■ The data:
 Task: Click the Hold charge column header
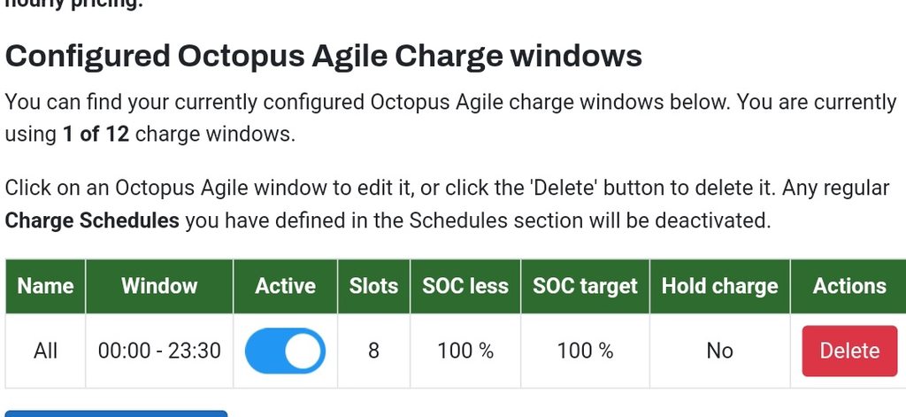719,286
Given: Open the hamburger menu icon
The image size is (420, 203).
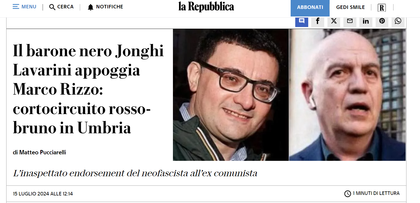Looking at the screenshot, I should pos(16,7).
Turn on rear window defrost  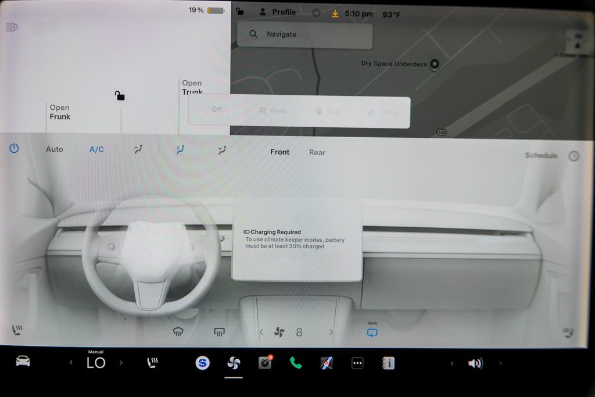219,332
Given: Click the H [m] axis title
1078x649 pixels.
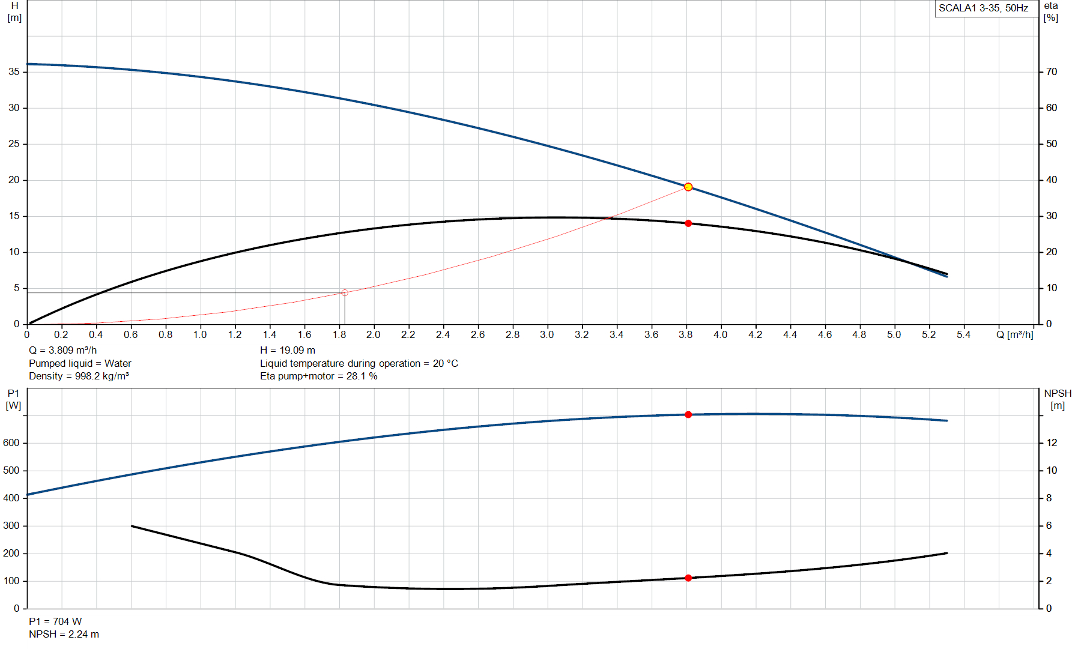Looking at the screenshot, I should coord(14,11).
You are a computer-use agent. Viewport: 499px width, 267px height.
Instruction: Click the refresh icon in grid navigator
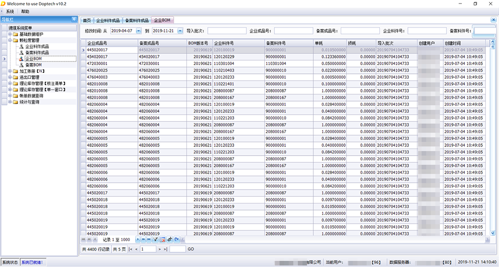(177, 239)
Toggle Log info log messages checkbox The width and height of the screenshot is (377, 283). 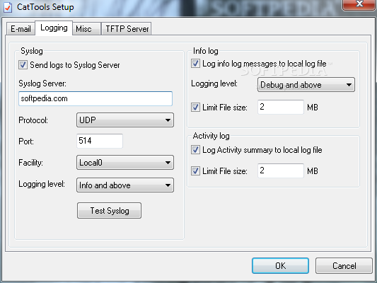click(x=195, y=64)
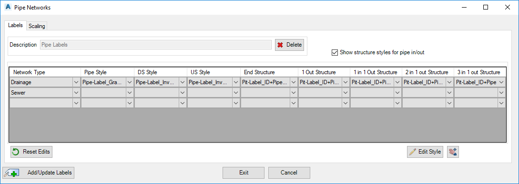Open Drainage row 3 in 1 out Structure dropdown
Screen dimensions: 519x184
coord(501,82)
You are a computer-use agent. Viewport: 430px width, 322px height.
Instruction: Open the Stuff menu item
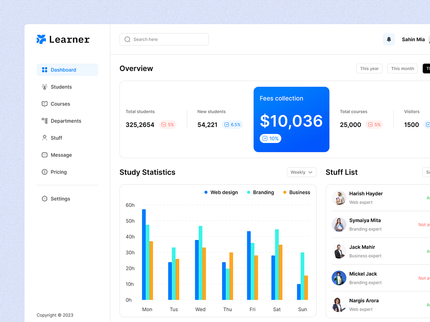[x=56, y=138]
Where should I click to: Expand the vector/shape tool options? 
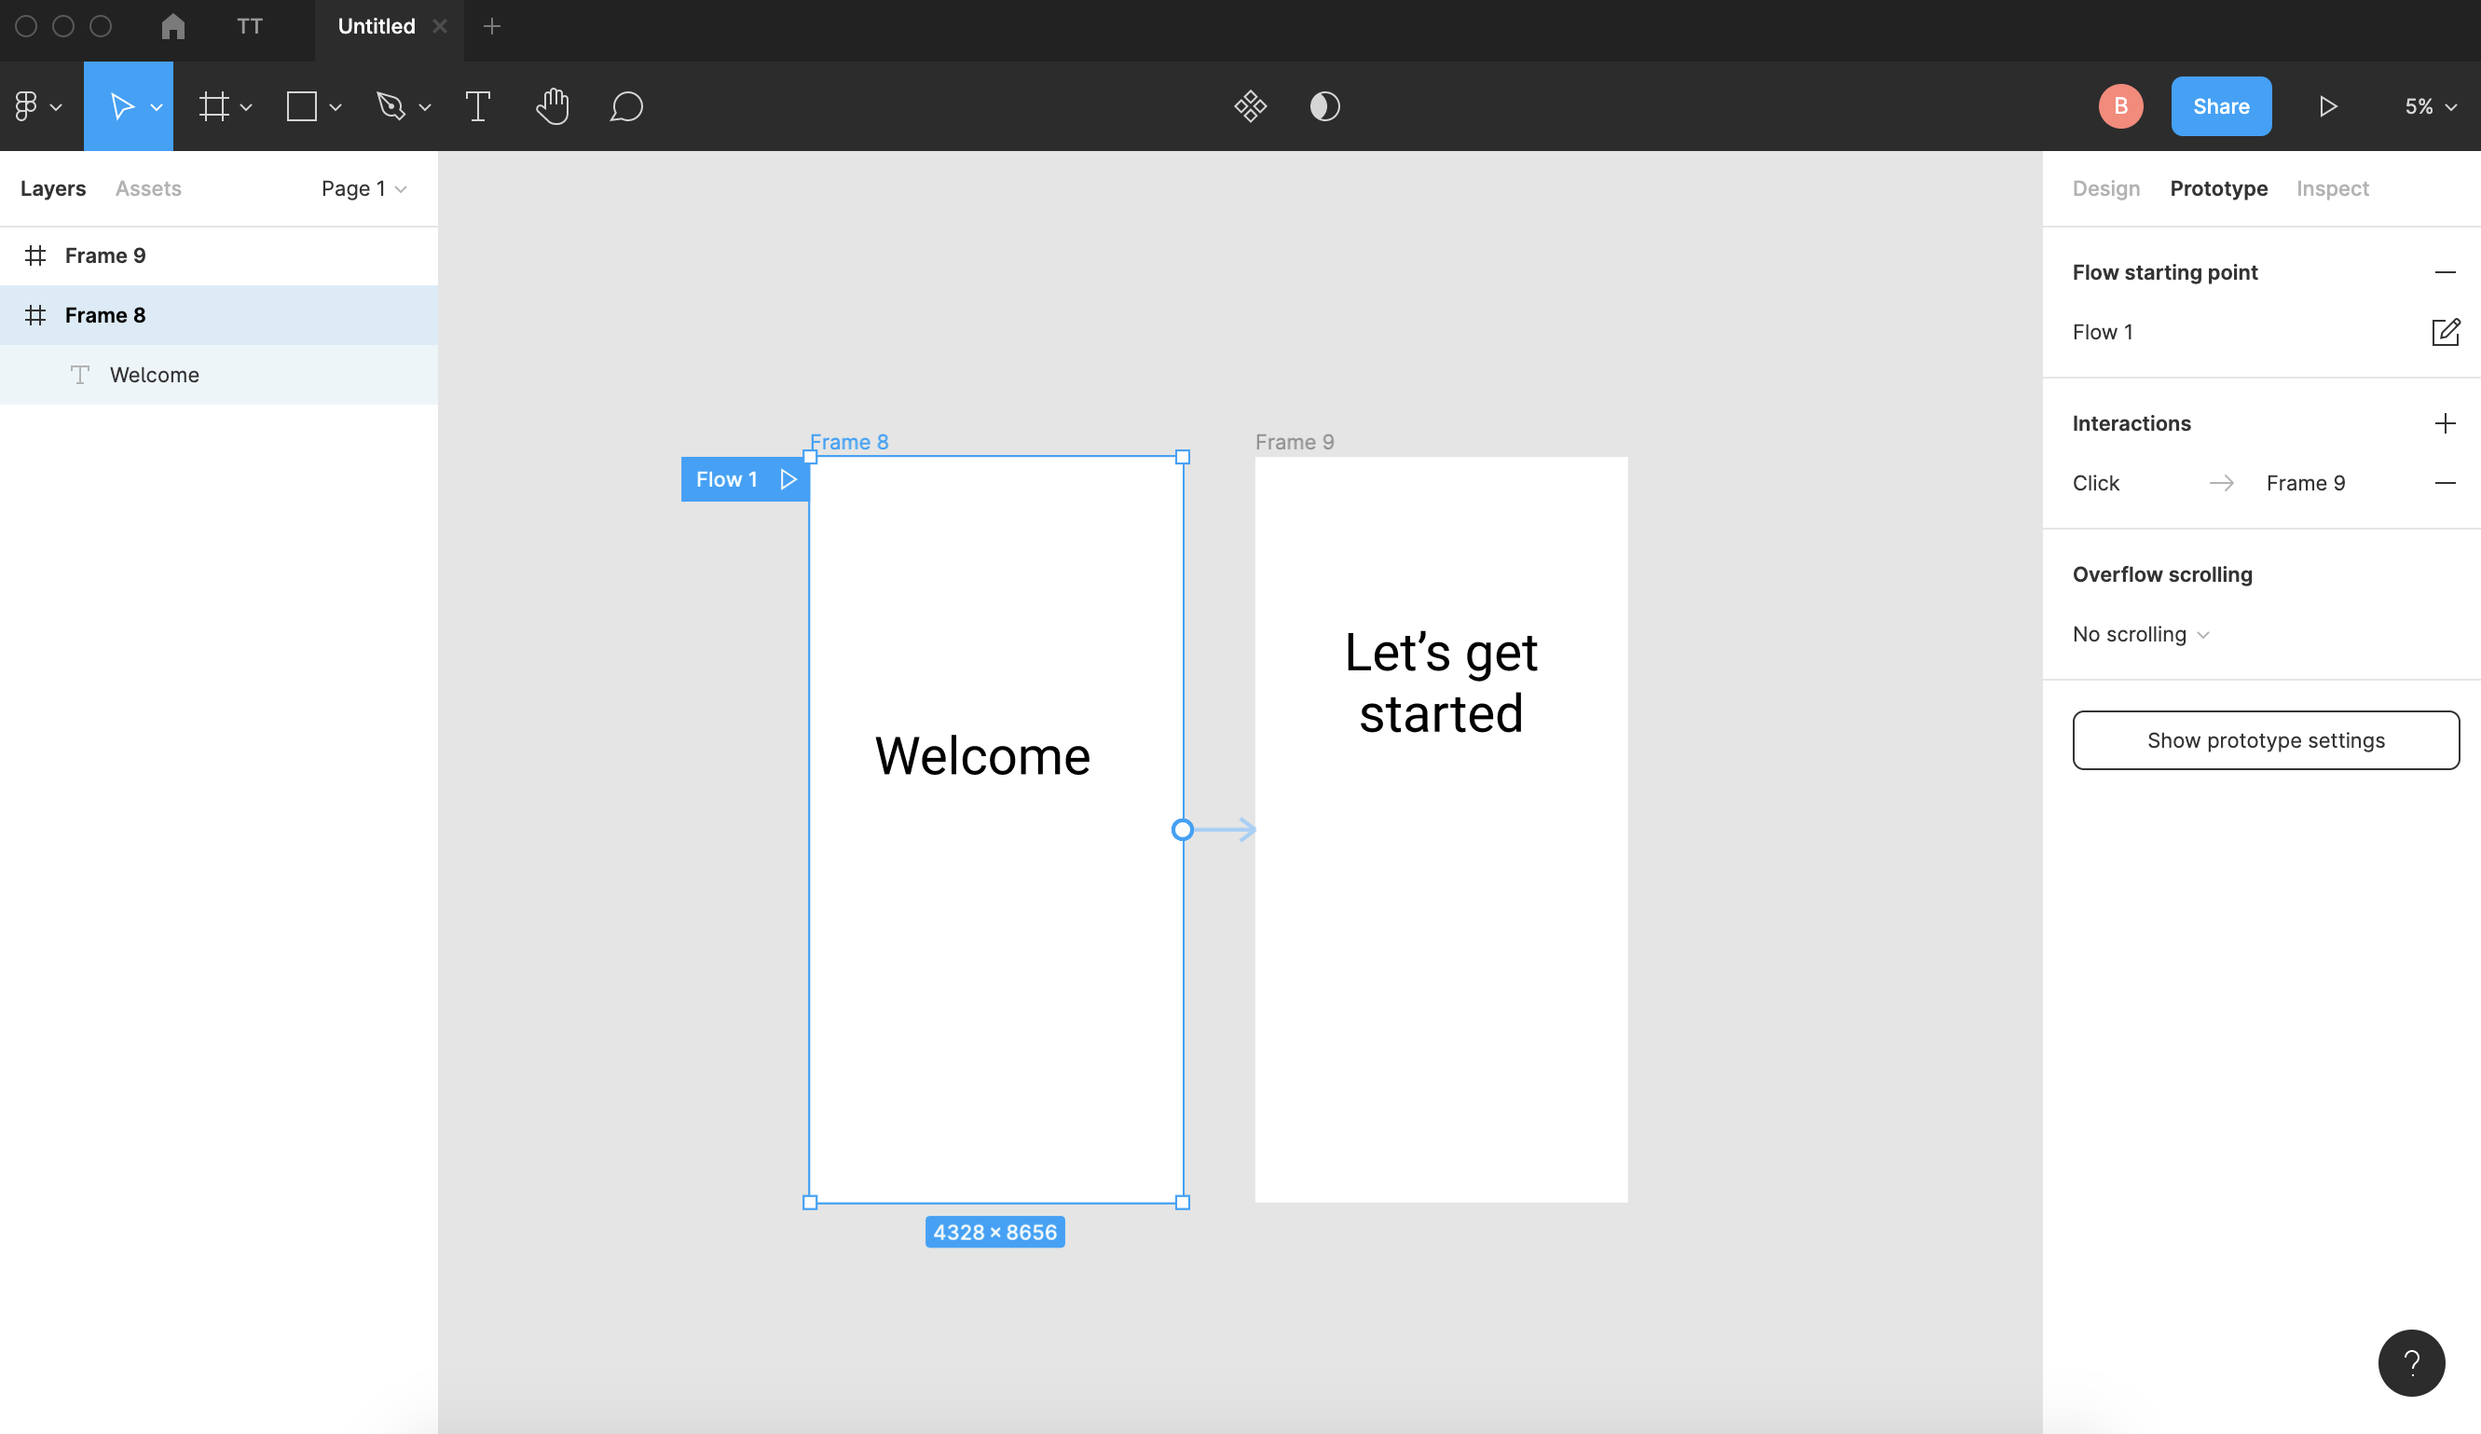[x=425, y=106]
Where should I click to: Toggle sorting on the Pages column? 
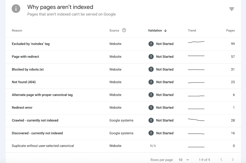point(230,30)
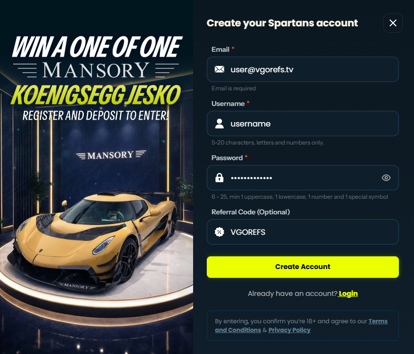Edit the Referral Code field with VGOREFS

pos(303,232)
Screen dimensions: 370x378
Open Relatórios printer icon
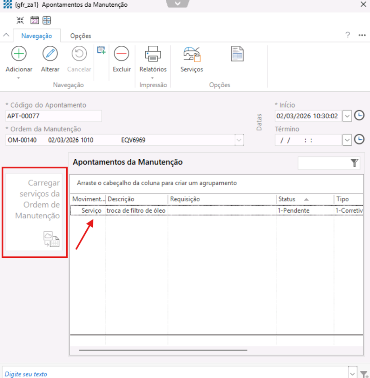tap(153, 54)
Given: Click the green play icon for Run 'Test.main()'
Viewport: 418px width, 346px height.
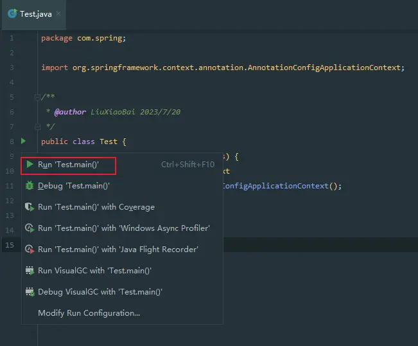Looking at the screenshot, I should (x=30, y=165).
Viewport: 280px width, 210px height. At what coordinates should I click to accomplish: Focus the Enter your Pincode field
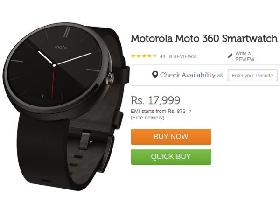(x=252, y=75)
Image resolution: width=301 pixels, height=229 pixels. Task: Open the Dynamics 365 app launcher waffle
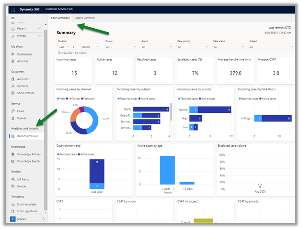point(13,9)
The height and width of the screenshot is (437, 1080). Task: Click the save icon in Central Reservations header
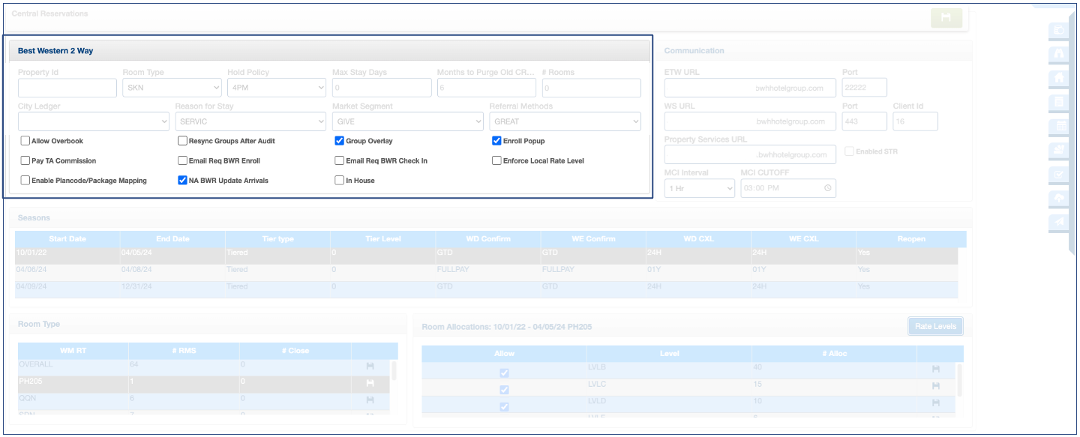[x=946, y=18]
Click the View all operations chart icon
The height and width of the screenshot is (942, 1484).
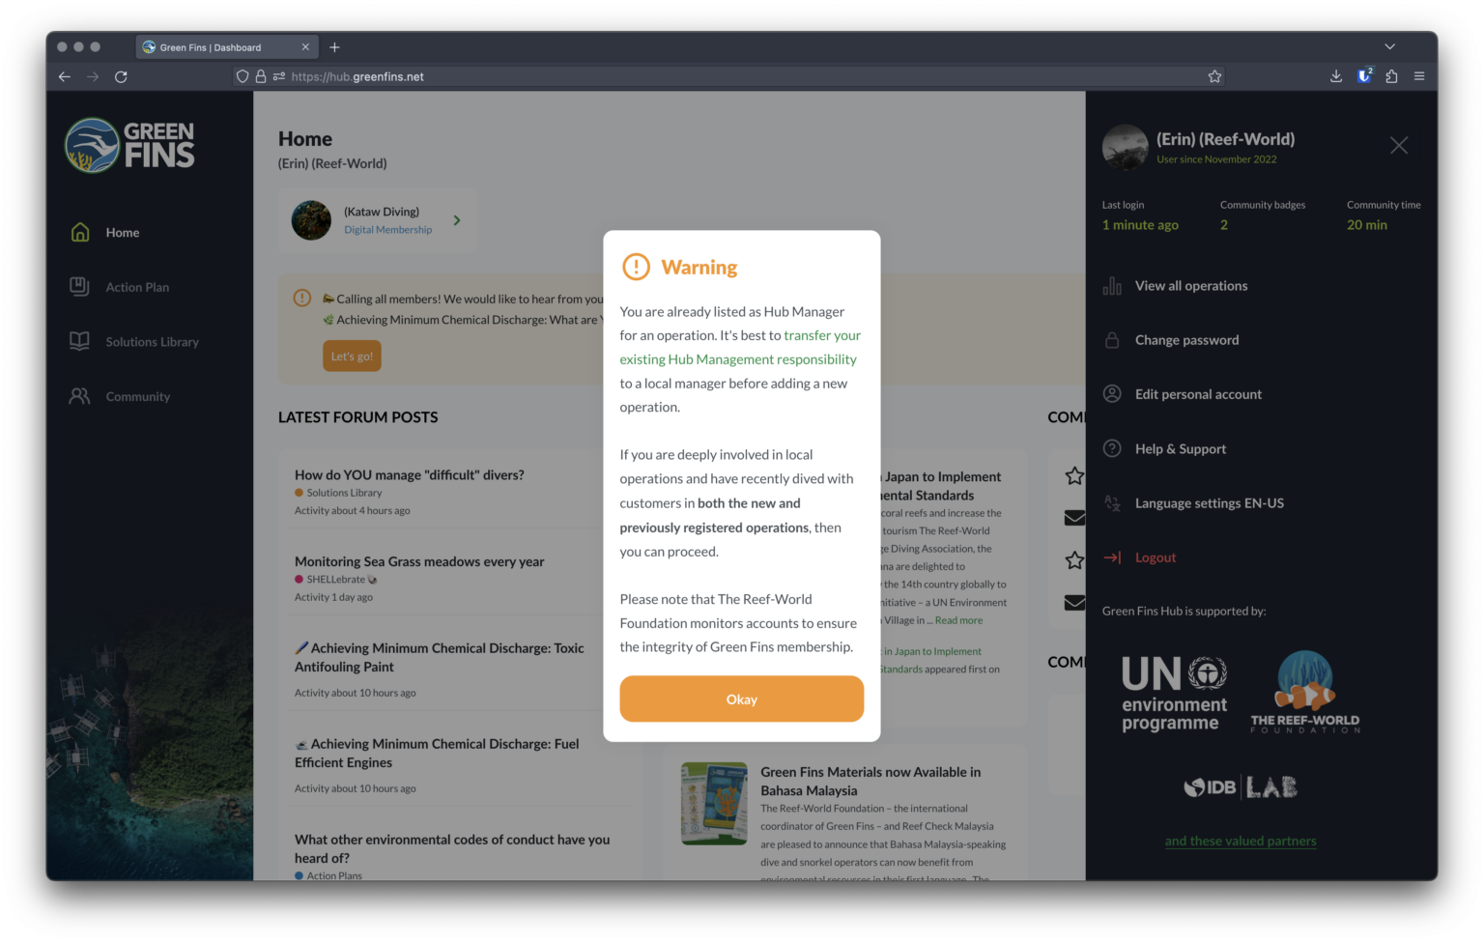[1112, 286]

■ Required work:
Please say how many lines in the records above contain the word "agent". Give the number alone.

■ Answer for the task:
2